1

I am attempting to make a CSV of some data from a database in order to move it to the cloud in data warehousing. However, when I run it, it always quits after 36,599 rows and gives me

UnicodeEncodeError: 'charmap' codec can't encode character '\x92' in position 62: character maps to <undefined>

I found that the string causing the issue is 'Rejected-Case No. doesn’t match' and I assume it is a problem with the apostrophe. I do not know why it is causing this issue and have been unable to find a way around it. Does anyone know how to solve this? The code I use is:

db = pymysql.connect(host='host', port=3306, user="user", passwd="secret", 
db="db", autocommit=True)
cur = db.cursor()
#cur.execute("call inv1_view_prod.`Email_agg`")

cur.execute("""select fields from table""") 


emails = cur.fetchall()
with open('O:\file\path\to\File_name.csv','w') as fileout:
        writer = csv.writer(fileout)
        writer.writerows(emails)   
time.sleep(1)
A. Pearson
  • 191
  • 6
  • 20

1 Answers1

2

As you have not shown the code that causes the error, I am just guessing.

• • • • • • •

What needs to be done: From the thread about the CSV encoding error, return the passage between "I found that" and "writer = csv.writer(fileout)", inclusive, copied word for word.

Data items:
• • • • • • •

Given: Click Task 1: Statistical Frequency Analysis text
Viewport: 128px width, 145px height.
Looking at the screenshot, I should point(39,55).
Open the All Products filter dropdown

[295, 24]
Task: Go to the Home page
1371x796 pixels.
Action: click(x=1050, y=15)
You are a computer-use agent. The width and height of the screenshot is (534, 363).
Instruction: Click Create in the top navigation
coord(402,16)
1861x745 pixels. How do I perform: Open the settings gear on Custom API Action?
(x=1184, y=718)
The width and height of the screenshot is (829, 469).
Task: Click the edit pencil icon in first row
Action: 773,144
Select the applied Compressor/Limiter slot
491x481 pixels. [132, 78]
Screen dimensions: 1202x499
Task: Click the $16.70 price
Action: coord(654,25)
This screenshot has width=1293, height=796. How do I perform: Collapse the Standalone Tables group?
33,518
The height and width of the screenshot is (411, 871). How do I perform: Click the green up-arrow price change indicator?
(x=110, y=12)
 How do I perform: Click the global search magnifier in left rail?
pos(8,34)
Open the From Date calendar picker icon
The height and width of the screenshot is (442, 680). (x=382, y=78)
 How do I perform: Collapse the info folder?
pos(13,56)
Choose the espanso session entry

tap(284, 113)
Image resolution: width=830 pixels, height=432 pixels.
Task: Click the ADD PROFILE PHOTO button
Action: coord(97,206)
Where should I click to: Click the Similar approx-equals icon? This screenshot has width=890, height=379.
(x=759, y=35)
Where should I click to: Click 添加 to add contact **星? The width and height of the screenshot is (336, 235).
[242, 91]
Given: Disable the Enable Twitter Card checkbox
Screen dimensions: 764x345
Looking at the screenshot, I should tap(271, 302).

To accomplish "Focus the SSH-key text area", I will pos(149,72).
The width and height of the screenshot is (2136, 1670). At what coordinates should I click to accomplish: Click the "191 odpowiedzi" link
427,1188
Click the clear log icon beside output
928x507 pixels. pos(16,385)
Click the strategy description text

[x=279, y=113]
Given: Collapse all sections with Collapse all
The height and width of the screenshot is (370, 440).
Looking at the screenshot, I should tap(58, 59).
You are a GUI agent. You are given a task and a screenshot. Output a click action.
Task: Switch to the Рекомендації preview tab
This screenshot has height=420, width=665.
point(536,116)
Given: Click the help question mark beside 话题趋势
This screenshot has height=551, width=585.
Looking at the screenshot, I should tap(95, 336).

• • • • • • •

Result for this exercise:
I found that the string causing the issue is 'Rejected-Case No. doesn’t match' and I assume it is a problem with the apostrophe. I do not know why it is causing this issue and have been unable to find a way around it. Does anyone know how to solve this? The code I use is:

db = pymysql.connect(host='host', port=3306, user="user", passwd="secret", 
db="db", autocommit=True)
cur = db.cursor()
#cur.execute("call inv1_view_prod.`Email_agg`")

cur.execute("""select fields from table""") 


emails = cur.fetchall()
with open('O:\file\path\to\File_name.csv','w') as fileout:
        writer = csv.writer(fileout)